#### WHAT IS NEEDED:
Would you give the entries again word for word, with no pictures in the copy?

Stored data entries
#####

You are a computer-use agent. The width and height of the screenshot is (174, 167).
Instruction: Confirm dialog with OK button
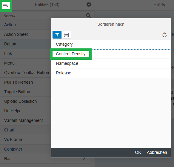pos(138,152)

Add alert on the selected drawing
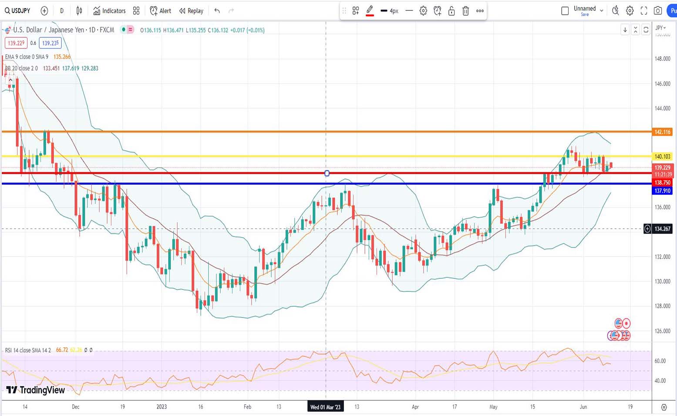438,11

#####

#### REPLY:
You are a computer-use agent. The width and height of the screenshot is (174, 167).
Instruction: Confirm dialog with OK button
pos(138,152)

Add alert on the selected drawing
438,11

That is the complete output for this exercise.